* [WORK ITEM]:
Using the data that follows, return exactly the lines from the one that contains "Instruction: Collapse the Legend panel" through the one that contains "Task: Open the 犬 folder icon", ends included.
————
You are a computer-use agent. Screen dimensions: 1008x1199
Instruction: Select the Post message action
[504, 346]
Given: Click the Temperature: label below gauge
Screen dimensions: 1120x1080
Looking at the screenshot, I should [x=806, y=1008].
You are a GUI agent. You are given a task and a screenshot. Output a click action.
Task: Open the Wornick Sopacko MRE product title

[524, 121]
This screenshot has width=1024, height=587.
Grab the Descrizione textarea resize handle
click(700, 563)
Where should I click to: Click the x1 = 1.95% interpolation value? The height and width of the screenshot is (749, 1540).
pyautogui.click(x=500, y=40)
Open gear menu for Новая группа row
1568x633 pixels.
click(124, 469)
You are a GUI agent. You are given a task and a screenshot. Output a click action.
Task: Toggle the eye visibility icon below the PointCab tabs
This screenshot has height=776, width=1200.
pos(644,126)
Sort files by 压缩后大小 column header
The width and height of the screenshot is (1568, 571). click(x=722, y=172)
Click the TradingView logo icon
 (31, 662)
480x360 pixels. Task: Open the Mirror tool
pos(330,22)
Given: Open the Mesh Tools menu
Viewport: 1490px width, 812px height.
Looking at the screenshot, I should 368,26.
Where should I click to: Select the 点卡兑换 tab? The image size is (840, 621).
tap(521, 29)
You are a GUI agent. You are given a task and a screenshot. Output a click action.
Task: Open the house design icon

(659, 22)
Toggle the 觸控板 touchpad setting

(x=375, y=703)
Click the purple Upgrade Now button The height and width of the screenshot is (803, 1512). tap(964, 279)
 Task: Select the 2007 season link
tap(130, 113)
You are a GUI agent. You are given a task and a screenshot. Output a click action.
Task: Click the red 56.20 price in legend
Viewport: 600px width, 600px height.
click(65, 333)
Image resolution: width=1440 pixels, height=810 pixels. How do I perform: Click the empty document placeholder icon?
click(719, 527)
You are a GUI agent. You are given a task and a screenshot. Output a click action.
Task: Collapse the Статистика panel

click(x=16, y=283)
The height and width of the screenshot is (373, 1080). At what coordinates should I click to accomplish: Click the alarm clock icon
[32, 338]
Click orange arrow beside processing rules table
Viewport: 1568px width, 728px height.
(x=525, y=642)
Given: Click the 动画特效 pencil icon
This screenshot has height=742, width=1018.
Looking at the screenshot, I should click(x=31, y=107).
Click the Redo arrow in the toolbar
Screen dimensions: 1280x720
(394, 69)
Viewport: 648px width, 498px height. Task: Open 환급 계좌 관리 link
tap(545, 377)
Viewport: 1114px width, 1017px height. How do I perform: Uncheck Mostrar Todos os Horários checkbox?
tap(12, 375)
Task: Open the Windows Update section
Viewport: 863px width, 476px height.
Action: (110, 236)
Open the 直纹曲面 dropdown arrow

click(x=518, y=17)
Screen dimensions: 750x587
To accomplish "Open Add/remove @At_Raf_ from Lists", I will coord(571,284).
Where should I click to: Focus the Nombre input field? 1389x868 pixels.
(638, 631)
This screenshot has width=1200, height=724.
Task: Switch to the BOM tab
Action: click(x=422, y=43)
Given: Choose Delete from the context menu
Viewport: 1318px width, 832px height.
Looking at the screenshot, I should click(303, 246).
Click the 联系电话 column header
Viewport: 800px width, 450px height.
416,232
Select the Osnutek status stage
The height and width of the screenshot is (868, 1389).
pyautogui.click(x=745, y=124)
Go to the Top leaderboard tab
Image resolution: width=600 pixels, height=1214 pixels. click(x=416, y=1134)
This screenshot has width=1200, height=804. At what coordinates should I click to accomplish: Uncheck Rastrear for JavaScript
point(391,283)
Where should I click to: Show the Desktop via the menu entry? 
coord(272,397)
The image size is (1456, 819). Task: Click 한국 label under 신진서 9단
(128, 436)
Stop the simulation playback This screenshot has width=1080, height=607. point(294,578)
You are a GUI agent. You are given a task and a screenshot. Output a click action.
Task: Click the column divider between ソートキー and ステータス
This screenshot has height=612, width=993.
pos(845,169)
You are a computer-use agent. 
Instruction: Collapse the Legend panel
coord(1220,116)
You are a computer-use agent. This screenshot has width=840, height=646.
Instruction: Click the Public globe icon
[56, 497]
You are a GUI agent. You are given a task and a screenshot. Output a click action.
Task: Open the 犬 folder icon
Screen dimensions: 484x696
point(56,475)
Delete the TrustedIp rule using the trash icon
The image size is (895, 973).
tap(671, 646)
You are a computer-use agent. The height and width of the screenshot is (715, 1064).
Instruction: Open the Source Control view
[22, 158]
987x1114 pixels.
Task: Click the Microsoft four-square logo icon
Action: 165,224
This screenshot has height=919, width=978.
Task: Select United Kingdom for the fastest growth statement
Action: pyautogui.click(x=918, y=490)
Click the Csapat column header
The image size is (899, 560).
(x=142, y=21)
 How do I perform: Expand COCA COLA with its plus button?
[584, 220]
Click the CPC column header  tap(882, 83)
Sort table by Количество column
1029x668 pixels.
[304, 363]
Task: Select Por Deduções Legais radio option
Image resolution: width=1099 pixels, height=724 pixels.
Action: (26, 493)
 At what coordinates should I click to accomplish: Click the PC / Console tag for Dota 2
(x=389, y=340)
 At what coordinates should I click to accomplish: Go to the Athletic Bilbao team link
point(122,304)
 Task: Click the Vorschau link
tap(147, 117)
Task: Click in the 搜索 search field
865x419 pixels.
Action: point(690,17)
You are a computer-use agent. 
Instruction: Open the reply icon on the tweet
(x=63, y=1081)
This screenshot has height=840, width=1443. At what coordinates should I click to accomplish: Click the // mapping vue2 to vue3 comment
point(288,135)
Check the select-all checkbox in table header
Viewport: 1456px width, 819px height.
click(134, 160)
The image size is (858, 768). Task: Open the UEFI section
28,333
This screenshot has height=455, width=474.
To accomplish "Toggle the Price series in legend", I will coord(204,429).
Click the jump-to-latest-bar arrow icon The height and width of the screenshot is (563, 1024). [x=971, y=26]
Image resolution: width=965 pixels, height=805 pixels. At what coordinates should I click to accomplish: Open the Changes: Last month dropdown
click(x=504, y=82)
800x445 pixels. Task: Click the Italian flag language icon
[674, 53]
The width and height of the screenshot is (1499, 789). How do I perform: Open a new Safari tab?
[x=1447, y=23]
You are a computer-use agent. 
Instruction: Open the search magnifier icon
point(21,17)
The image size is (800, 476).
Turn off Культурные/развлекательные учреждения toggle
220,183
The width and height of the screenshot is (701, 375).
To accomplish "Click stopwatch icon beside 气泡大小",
————
* [EXERCISE OUTPUT]:
Instruction: Collapse the Legend panel
coord(1220,116)
You are a computer-use agent. This screenshot has width=840, height=646.
Instruction: Click the Public globe icon
[56, 497]
You are a GUI agent. You are given a task and a screenshot. Output a click action.
Task: Open the 犬 folder icon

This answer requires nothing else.